• ACTIVITY: From the entries below, transcribe exactly the lines between the line holding "Click the 翻譯貼文 translate post link" and the line holding "The image size is (723, 394).", inclusive; skip all other lines.

[Stored data entries]
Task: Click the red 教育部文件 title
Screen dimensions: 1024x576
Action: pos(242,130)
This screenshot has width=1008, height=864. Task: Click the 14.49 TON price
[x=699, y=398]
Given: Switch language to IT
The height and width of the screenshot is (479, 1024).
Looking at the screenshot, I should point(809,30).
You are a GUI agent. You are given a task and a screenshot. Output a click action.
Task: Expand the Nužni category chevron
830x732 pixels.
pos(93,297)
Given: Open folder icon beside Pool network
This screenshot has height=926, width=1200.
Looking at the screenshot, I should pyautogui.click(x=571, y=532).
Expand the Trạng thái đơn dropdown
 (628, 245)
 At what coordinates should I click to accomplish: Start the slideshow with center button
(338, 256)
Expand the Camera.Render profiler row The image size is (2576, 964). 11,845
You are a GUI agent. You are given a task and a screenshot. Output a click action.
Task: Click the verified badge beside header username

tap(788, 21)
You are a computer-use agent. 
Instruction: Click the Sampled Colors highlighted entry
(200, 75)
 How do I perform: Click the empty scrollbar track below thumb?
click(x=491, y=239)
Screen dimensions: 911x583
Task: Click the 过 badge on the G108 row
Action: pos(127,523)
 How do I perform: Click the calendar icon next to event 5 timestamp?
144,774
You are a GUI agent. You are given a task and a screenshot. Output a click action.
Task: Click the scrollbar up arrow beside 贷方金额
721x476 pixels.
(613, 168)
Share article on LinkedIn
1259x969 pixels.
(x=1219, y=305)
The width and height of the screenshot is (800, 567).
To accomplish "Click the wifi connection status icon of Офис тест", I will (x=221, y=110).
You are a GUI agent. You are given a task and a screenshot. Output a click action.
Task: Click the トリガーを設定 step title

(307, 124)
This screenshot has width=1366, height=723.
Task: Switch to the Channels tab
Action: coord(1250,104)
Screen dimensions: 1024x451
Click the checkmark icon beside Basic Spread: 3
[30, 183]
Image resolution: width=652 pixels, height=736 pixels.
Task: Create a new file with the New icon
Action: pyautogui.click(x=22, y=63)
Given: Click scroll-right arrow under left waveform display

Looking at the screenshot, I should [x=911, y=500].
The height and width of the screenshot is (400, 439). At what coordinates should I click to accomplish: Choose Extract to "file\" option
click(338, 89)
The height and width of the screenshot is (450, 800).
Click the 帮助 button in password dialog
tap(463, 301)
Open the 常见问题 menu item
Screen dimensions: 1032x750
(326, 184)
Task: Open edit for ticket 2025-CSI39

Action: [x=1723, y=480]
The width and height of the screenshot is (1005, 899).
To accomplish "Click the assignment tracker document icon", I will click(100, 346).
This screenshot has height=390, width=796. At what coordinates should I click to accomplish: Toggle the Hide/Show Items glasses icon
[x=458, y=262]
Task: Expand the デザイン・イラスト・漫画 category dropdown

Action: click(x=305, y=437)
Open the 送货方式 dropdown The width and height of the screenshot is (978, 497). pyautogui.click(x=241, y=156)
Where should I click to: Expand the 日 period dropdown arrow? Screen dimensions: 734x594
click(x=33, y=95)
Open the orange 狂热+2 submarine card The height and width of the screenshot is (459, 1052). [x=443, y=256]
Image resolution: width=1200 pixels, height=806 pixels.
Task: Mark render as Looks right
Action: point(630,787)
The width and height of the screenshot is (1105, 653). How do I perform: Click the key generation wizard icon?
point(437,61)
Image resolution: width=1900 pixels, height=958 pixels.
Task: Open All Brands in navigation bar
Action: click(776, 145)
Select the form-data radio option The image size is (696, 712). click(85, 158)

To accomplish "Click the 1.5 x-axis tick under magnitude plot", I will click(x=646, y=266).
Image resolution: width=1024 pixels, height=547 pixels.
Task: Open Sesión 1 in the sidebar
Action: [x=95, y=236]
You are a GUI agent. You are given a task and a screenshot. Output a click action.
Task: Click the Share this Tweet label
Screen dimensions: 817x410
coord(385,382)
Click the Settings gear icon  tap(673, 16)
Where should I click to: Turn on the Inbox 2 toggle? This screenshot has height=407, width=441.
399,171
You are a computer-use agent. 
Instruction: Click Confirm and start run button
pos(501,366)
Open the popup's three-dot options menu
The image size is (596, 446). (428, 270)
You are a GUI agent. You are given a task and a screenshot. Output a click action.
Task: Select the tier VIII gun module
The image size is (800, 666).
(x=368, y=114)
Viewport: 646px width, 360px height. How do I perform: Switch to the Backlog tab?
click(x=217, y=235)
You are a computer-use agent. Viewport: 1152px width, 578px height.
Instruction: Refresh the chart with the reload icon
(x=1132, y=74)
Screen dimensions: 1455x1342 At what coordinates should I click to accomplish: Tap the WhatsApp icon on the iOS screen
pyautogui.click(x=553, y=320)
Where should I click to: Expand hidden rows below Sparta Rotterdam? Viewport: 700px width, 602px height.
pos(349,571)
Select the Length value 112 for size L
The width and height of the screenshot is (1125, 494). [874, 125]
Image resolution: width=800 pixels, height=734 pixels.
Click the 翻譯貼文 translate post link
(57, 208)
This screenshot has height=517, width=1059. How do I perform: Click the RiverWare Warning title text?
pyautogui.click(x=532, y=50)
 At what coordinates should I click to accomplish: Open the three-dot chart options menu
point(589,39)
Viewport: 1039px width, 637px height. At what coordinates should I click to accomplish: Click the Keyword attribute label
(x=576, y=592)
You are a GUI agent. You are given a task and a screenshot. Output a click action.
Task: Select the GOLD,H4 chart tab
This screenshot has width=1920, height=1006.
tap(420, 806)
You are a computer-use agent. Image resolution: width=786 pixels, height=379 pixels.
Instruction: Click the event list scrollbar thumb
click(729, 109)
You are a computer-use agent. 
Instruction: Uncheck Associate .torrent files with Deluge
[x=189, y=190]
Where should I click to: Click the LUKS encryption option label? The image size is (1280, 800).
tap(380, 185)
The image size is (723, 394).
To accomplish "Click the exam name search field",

• TASK ANSWER:
Click the 翻譯貼文 translate post link
(57, 208)
This screenshot has height=517, width=1059. How do I perform: Click the RiverWare Warning title text?
pyautogui.click(x=532, y=50)
 At what coordinates should I click to accomplish: Open the three-dot chart options menu
point(589,39)
Viewport: 1039px width, 637px height. At what coordinates should I click to accomplish: Click the Keyword attribute label
(x=576, y=592)
You are a GUI agent. You are given a task and a screenshot. Output a click action.
Task: Select the GOLD,H4 chart tab
This screenshot has width=1920, height=1006.
tap(420, 806)
You are a computer-use agent. Image resolution: width=786 pixels, height=379 pixels.
Instruction: Click the event list scrollbar thumb
click(729, 109)
You are a computer-use agent. 
Instruction: Uncheck Associate .torrent files with Deluge
[x=189, y=190]
Where should I click to: Click the LUKS encryption option label? The image size is (1280, 800).
tap(380, 185)
The image size is (723, 394).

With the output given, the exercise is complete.